▶ _Required work_
1 > In the forum post comparing four tabletop game abilities, which two 5e spells does the writer use as a comparison?
2 > For each statement, say yes or no: does it agree with the forum post comparing four tabletop game abilities? Back each answer with the deciding words from the post, quoted exactly. (a) Two of the four abilities are melee only. (b) The writer's 4e game has a rogue with an ability like the third one. (c) The fighter in the writer's 4e game seldom uses battlefield control.
3 > Carry on the forum post comparing four tabletop game abilities, picking up right after its last sentence.

▶ _Source extract_
[Start of Attachment]

Yeah yeah don't pay attention to any details at all ... sheesh.
 

My answer is not really.

Each is an attack. To borrow some phrasing from @FrogReaver, that's not "samey", it's just being the same. Two are melee only, one is ranged only, one is either.

Each also involves movement, but it's different in each case. The first allows moving to set up an attack. In 5e terms, iit resembles the rogue's Cunning Action.

The second allows movement that avoids opportunity attacks. It's most obvious use is to move out of OA range before shooting. I think making the shift after the attack would be less common when using this ability,

The third is about letting an ally move. My 4e game has an invoker who has a similar ability. This is, in technical terms, a "leader" ability and is used to either set things up, or help an ally get out of trouble.

The fourth is about battlefield control. The fighter in my 4e game uses this sort of thing quite often, whether to push enemies into pits or set them up for subsequent attacks or to move them away from friends.

To me, asking whether these are similar is like asking whether Misty Step and Thunderwave (two 5e spells) are similar. I mean, yes, they both involve movement - but one is about moving yourself, the other about blasting enemies away. Likewise the above,

The fact that they use a common technical terminology to describe the movement (shift, pull, move, etc) just shows that they are all rules from the same game. Most game use technical terminology to help express their rules (in 5e one sees terms like action, bonus action, hit points, check, attack, etc).

I am.

[End of Attachment]

▶ _Data section_
[Start of Attachment]

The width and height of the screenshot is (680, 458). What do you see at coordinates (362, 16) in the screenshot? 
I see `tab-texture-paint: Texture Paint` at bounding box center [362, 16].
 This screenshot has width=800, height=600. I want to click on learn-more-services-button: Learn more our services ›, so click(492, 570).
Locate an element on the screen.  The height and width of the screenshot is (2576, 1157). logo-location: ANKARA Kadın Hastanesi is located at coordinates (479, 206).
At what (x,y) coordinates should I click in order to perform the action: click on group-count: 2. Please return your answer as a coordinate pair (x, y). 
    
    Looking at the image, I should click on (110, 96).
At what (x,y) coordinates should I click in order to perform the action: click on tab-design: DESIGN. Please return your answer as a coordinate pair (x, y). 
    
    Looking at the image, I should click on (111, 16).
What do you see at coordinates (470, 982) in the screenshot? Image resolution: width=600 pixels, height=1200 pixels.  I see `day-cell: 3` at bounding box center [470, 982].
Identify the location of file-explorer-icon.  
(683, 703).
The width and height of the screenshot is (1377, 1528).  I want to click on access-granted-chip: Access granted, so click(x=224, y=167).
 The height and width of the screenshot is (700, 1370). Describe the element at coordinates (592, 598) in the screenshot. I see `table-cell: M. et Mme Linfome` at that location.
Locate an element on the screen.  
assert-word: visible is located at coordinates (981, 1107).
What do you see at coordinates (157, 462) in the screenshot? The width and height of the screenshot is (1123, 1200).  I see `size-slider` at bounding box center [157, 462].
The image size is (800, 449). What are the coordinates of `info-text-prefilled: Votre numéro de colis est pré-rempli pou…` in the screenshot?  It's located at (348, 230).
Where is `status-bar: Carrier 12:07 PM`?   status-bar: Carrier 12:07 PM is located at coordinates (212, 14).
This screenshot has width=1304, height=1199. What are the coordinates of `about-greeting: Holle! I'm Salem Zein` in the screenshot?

[End of Attachment]

▶ _Activity answers_
1 > Misty Step and Thunderwave.

2 >
(a) Yes: "Two are melee only, one is ranged only, one is either."
(b) No: "My 4e game has an invoker who has a similar ability."
(c) No: "The fighter in my 4e game uses this sort of thing quite often"

3 >
No they're not. One is movement, the other shift. One is ranged only. Picturing them on a grd only increases the salience of this distinction.

No it's not. You are moving a friend, not yourself. As I already said, I've seen this sort of thing in action. It's about helping out the team, not positioning yourself.

Only if forcing enemies to move is irrelevant to the tactical situation. Which in my experience it rarely is.

The grid you're imagining seems to be one with no other features (allies, enemies, terrain, etc) on it!

The vast majority of players aren't analyzing powers this deeply. In practical play unless there is an AoO a shift 1 and move 1 are identical. the fact that you can't see that shows a clear bias and is probably why you don't see them as samey but someone else could.
 

The vast majority of players aren't analyzing powers this deeply.
Its pretty straight forward analysis.... nothing deep about it a 5e variant would use the words free disengage and it would still be something they would go oh cool so I do not get attacked because I pulled the trick. Doesnt matter if its only sometimes panning out as important in practice when you are selecting it, that should be very distinctive.

And when it is important in practice it could be huge
 

Can we throttle it back just a hair?

This was actually an interesting discussion and I was hoping to engage Xetheral on the "strategy vectors" (no clue what else to call them) in 4e and how they may engage with the encounter example I created...but it looks like he's (gracefully) exiting stage left.
Yeh I kind of wanted more on that direction because I think 4e's strategic layer is more nuanced with harder choices and more team play with everyone able to participate and so on.
 

In practical play unless there is an AoO a shift 1 and move 1 are identical.
And? Are you saying that OAs don't come up? Don't matter?

I'm telling you why the powers are different, both in their abstract rules text and in the play they lead to. I'm basing it on actual play experience.

The vast majority of players aren't analyzing powers this deeply.
And? You asked whether the four powers "look samey or seem extremeley similarin execution on the grid?" I've answered why I think they don't.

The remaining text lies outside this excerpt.